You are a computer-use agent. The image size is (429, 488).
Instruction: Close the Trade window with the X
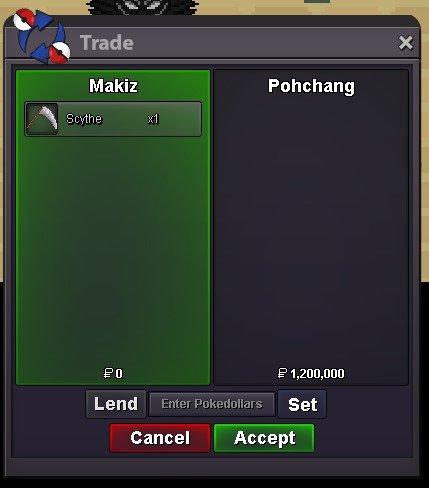(405, 43)
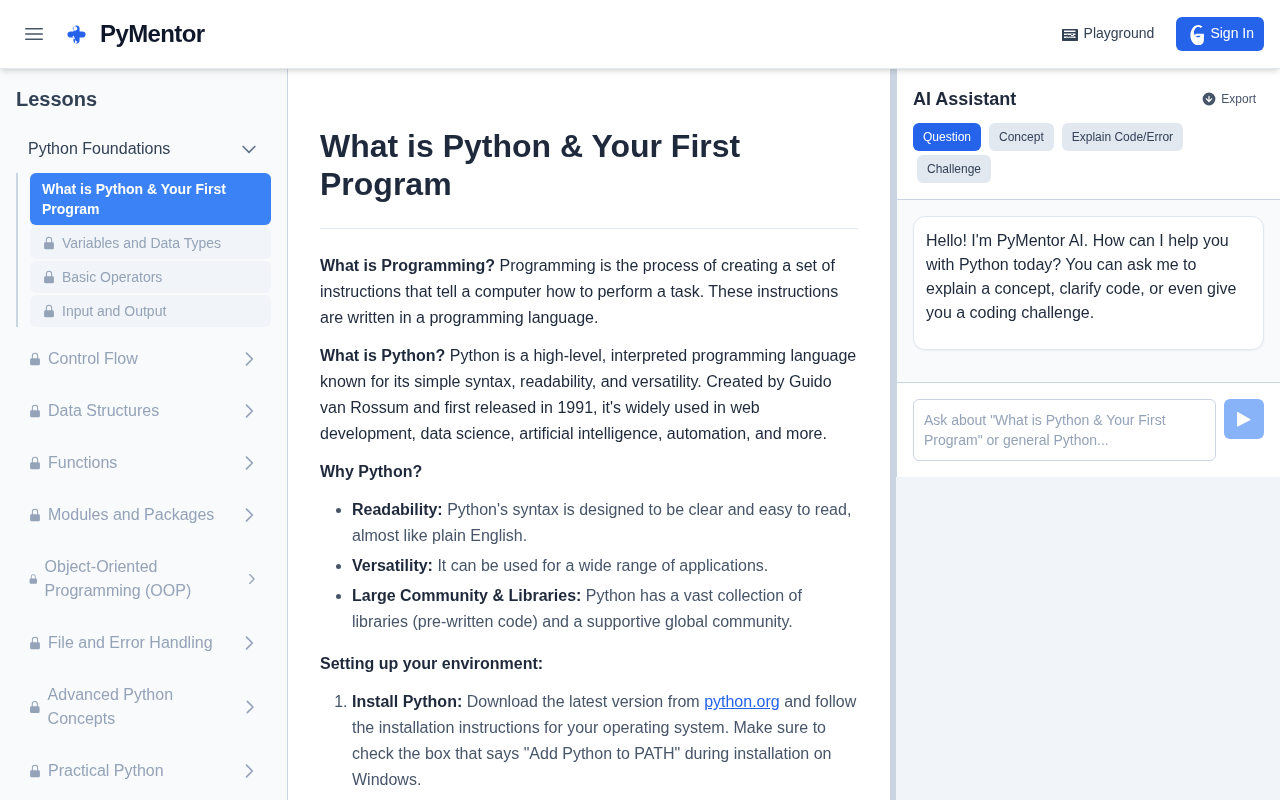Follow the python.org link
1280x800 pixels.
741,702
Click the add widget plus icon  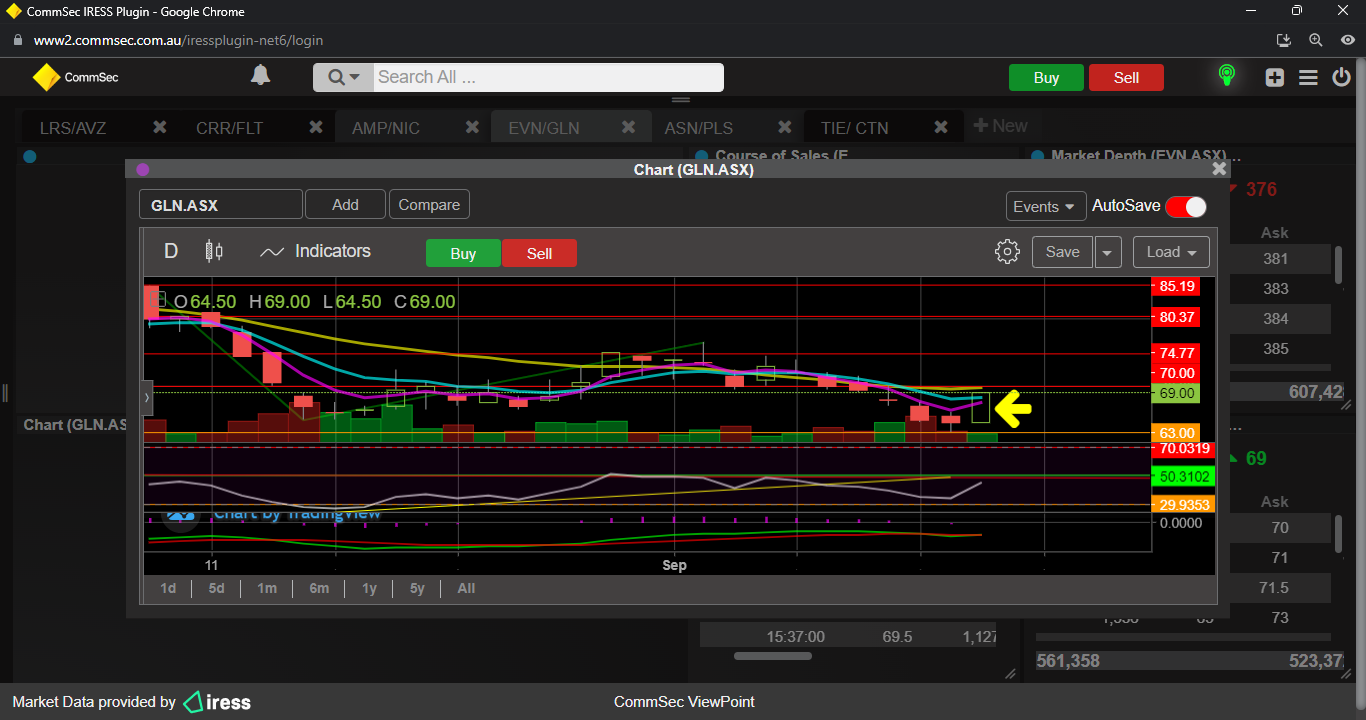pos(1274,78)
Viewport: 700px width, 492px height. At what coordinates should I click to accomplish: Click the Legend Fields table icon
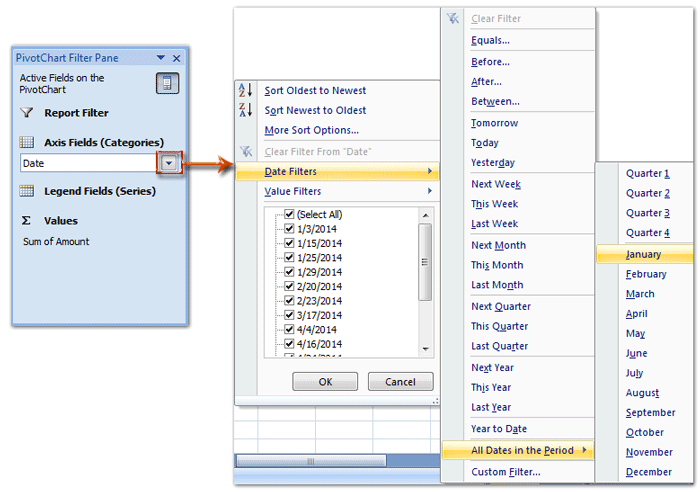click(27, 190)
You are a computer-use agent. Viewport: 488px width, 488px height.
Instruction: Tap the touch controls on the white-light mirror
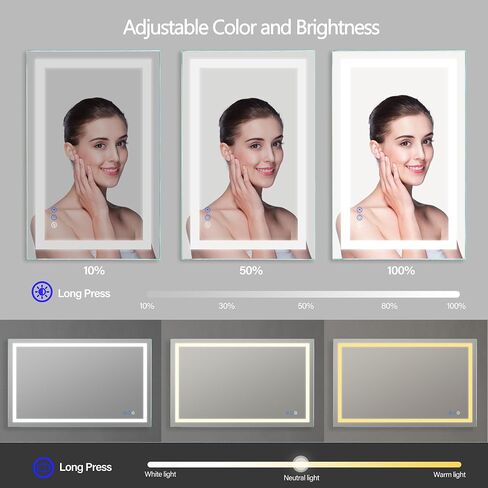(129, 413)
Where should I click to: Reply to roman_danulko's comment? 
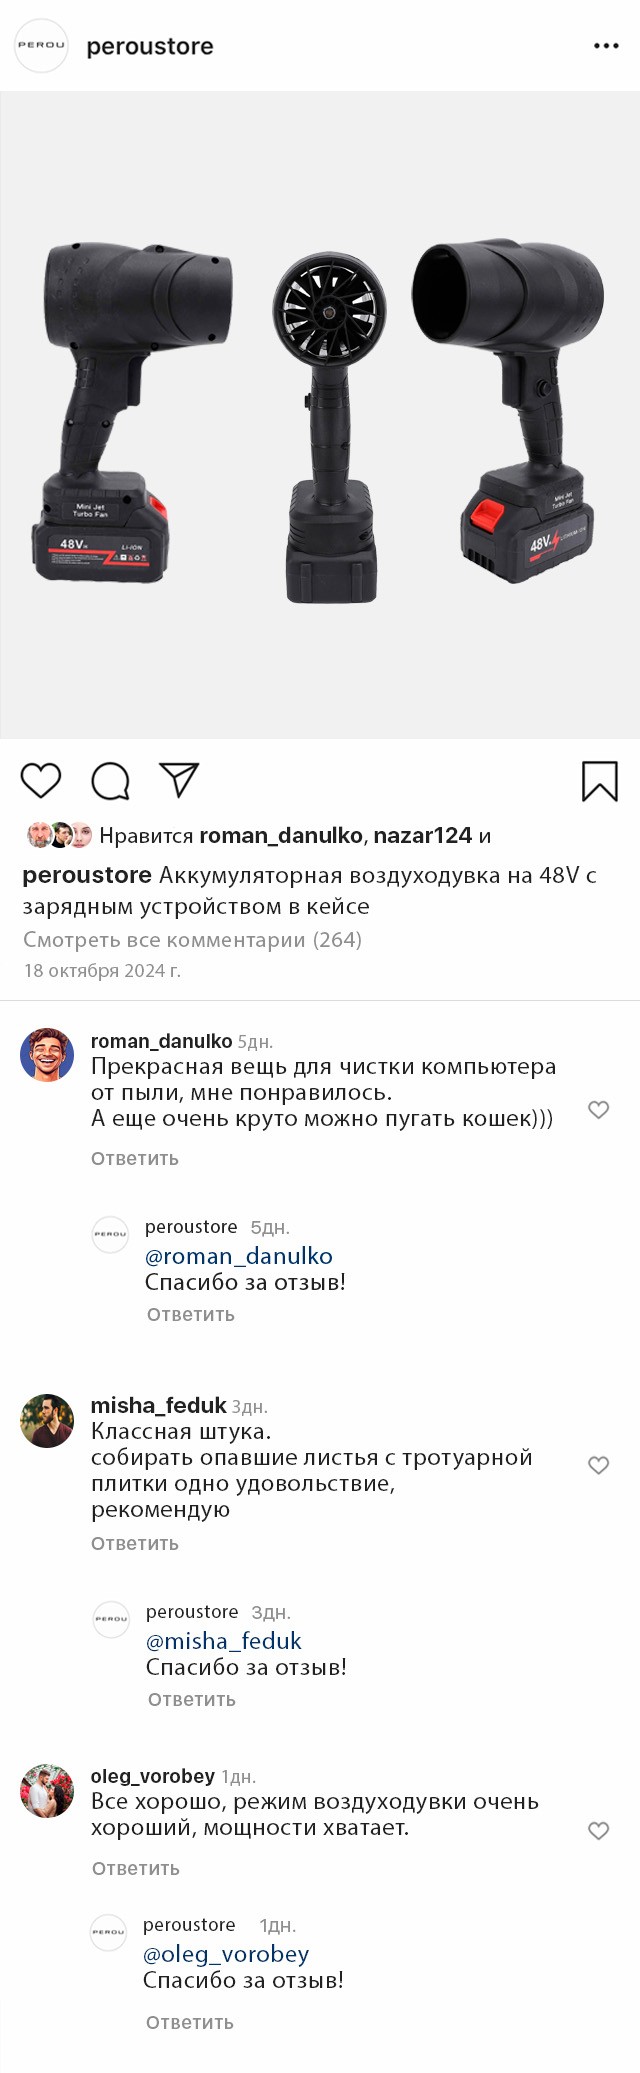[x=135, y=1159]
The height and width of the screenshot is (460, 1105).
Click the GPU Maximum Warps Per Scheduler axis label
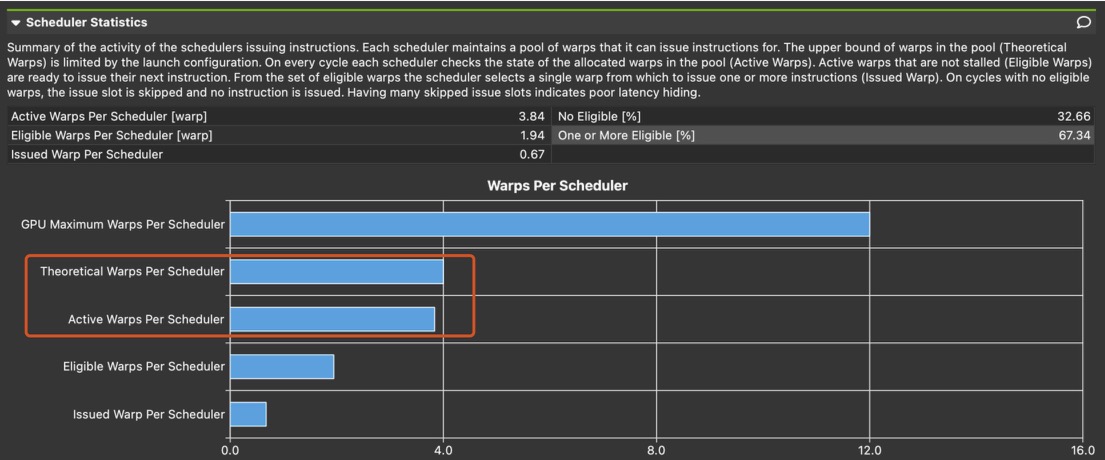[x=123, y=224]
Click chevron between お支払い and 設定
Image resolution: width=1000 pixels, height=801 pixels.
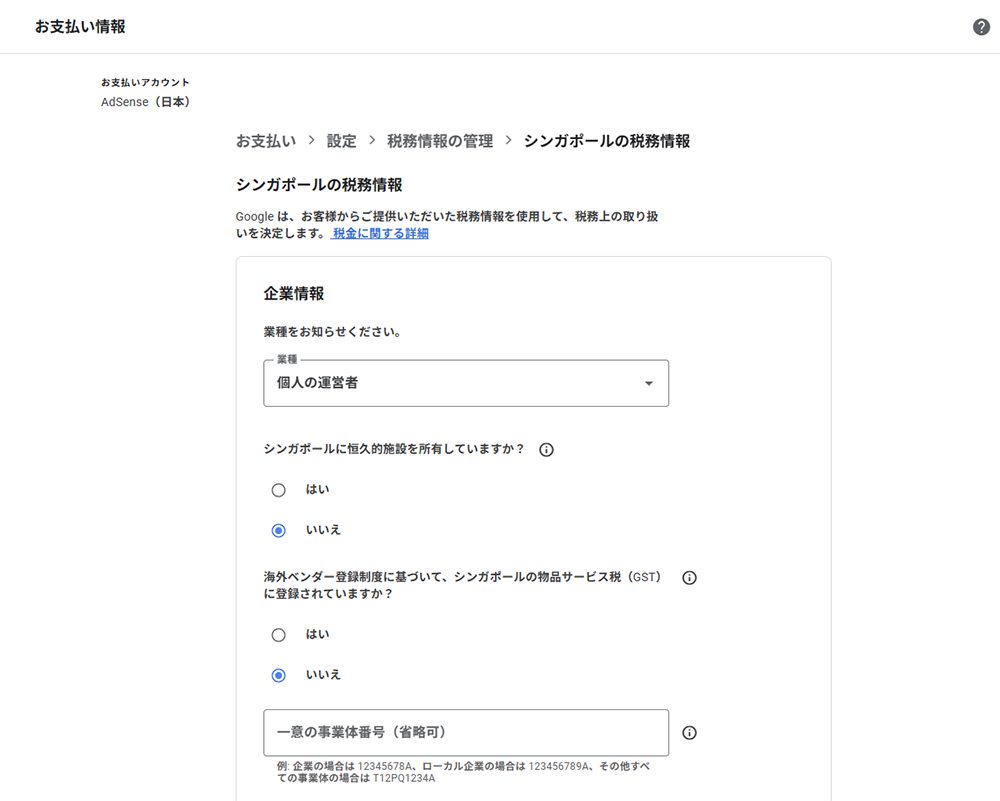tap(312, 141)
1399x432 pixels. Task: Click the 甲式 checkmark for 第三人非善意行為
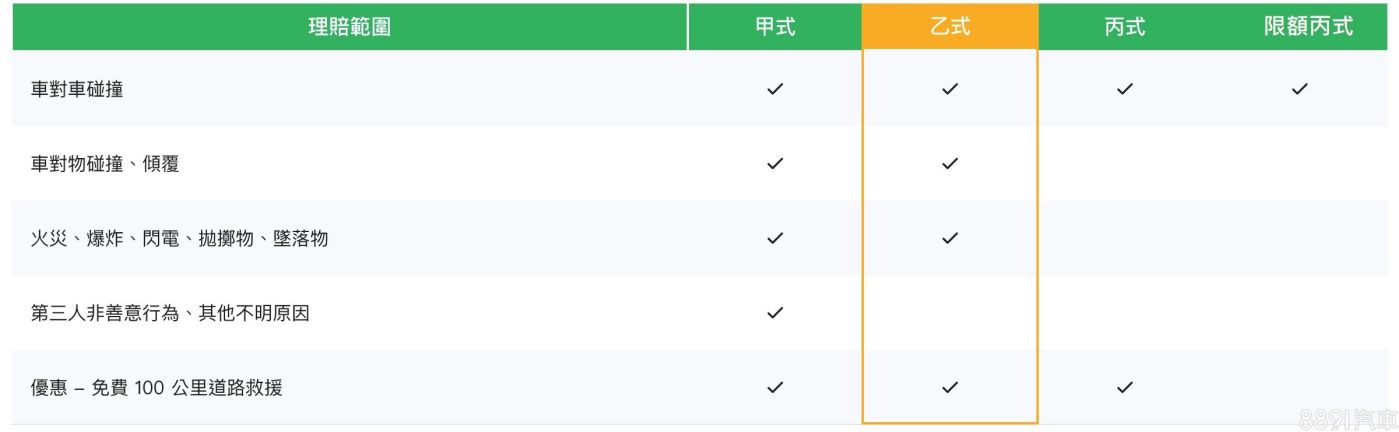click(775, 313)
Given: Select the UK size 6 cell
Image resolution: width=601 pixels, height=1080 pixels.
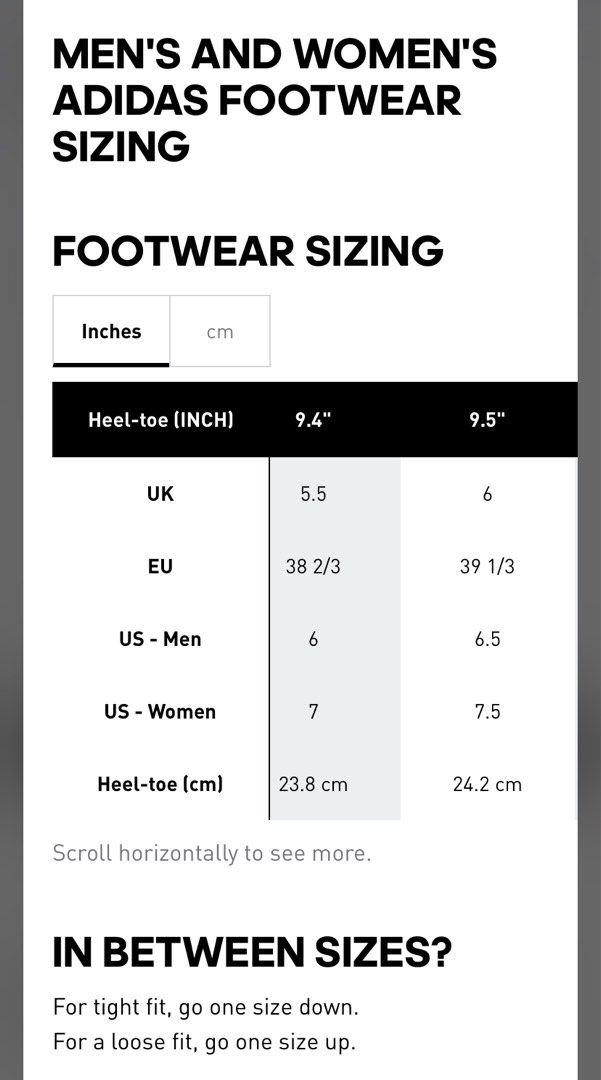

WHAT IS REQUIRED
Output only the lines from the one that contains "Click chevron between お支払い and 設定" to the end of the entries above, both end lines included, and drop the pictures.

ANSWER SPACE
Click chevron between お支払い and 設定
Image resolution: width=1000 pixels, height=801 pixels.
tap(312, 141)
1399x432 pixels. Task: Click the 甲式 checkmark for 第三人非善意行為
click(775, 313)
Given: Select the UK size 6 cell
Image resolution: width=601 pixels, height=1080 pixels.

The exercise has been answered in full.